Description of the task
Please, from the entries below, transcribe exactly the lines that begin at the line with "Given: Click the" and end at the line with "Switch to the ビデオ tab", without the pictures.
-=-=-=-=-
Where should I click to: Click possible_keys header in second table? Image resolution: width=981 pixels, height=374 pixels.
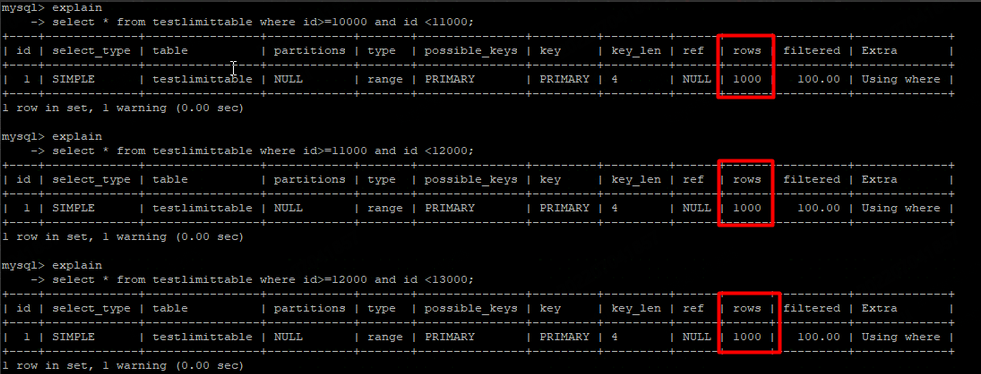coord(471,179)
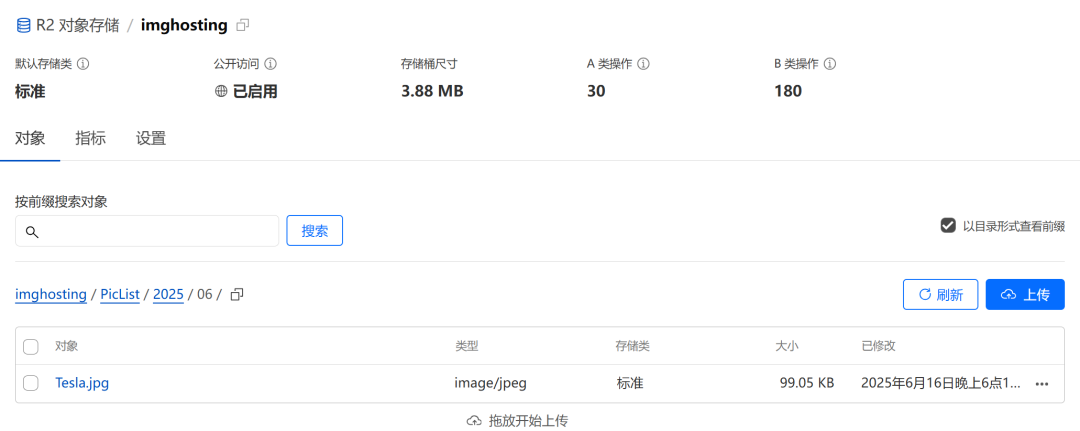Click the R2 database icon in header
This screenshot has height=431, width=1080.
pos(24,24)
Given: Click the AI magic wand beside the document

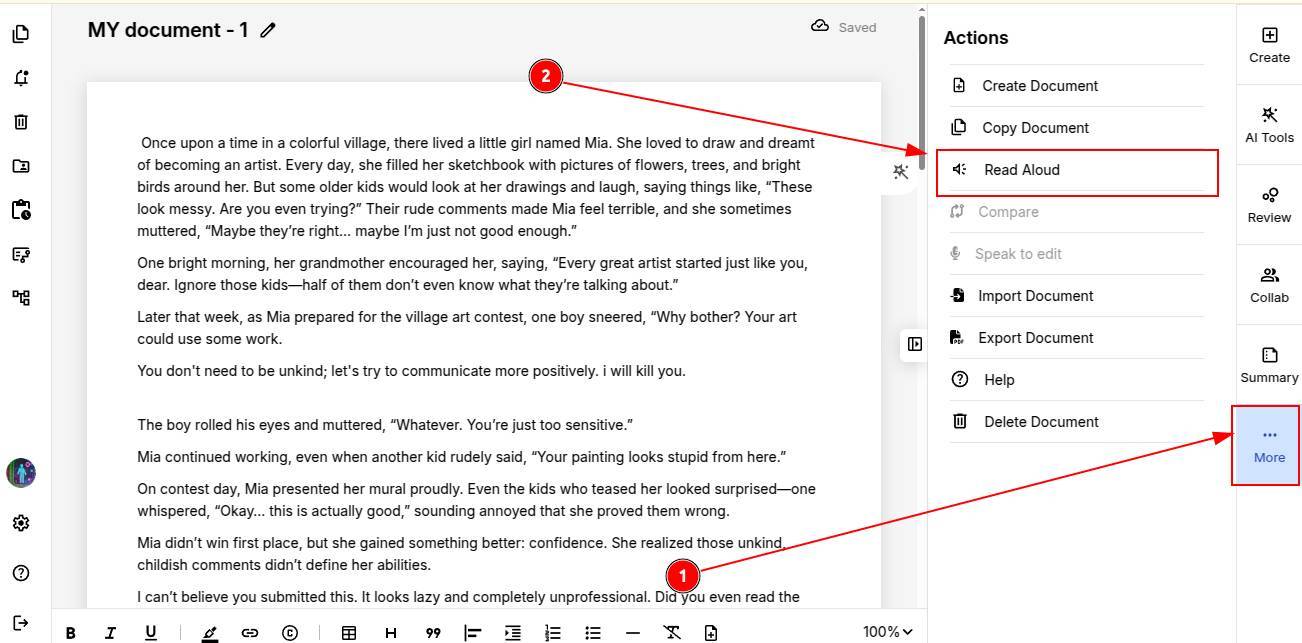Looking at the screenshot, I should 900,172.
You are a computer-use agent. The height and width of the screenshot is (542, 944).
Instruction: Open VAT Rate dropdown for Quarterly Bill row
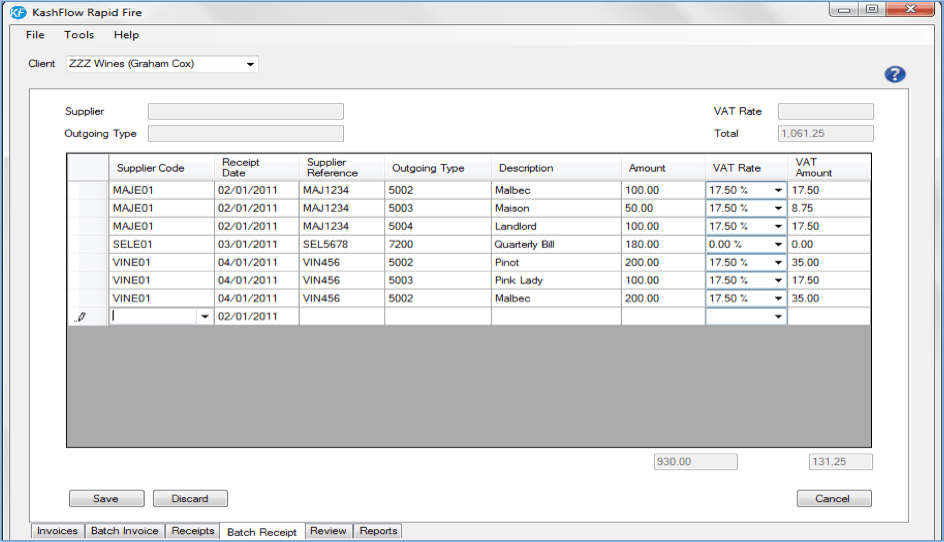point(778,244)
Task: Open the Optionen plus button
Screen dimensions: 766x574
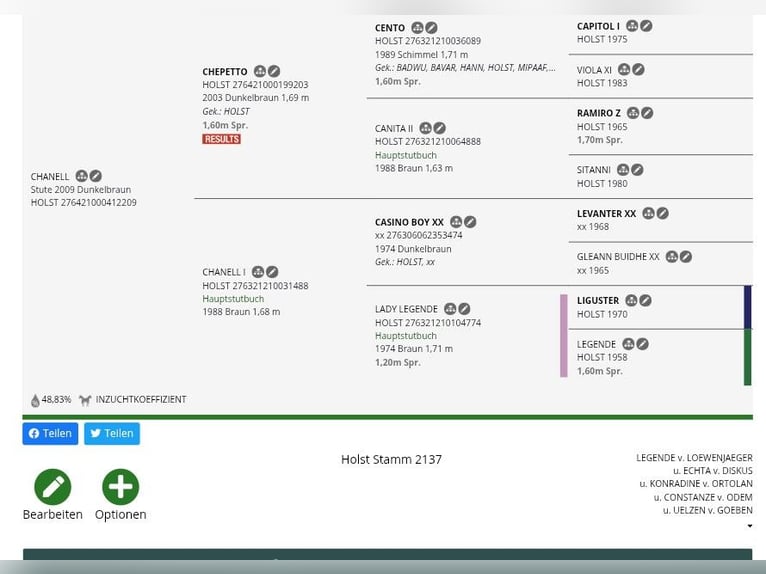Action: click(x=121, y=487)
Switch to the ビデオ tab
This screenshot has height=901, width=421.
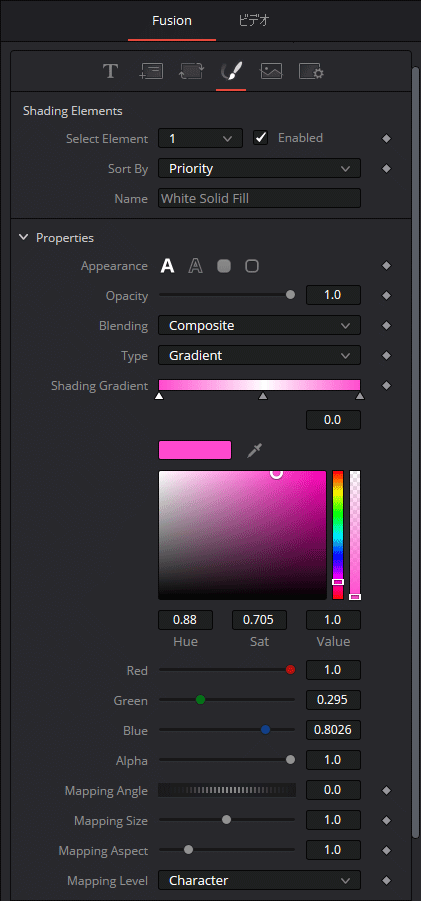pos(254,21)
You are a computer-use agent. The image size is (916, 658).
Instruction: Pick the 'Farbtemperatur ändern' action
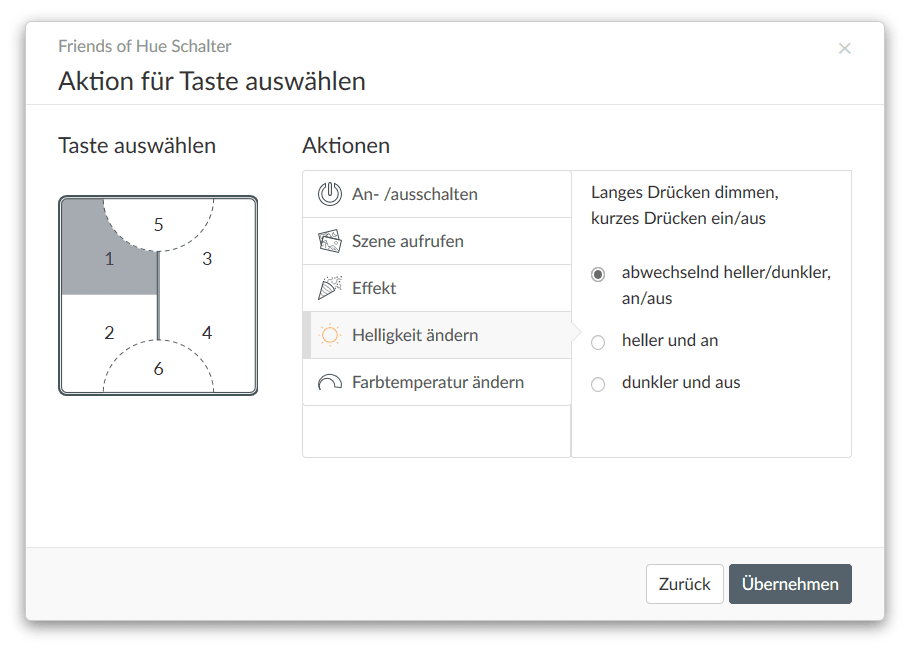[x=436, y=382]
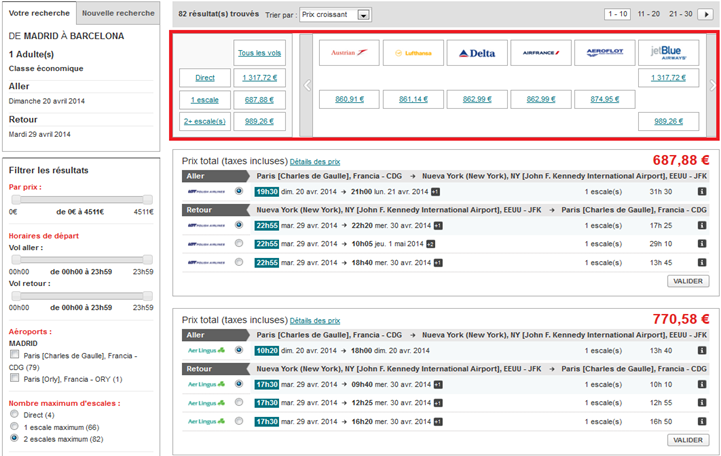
-=-=-=-=-
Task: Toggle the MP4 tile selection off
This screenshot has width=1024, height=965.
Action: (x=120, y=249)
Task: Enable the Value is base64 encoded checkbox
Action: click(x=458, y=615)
-=-=-=-=-
Answer to the exercise
Given: Click the AI magic wand beside the document

Looking at the screenshot, I should 900,172.
You are a computer-use agent. The height and width of the screenshot is (542, 944).
Instruction: Open VAT Rate dropdown for Quarterly Bill row
point(778,244)
Task: Open the Optionen plus button
Screen dimensions: 766x574
Action: click(x=121, y=487)
Switch to the ビデオ tab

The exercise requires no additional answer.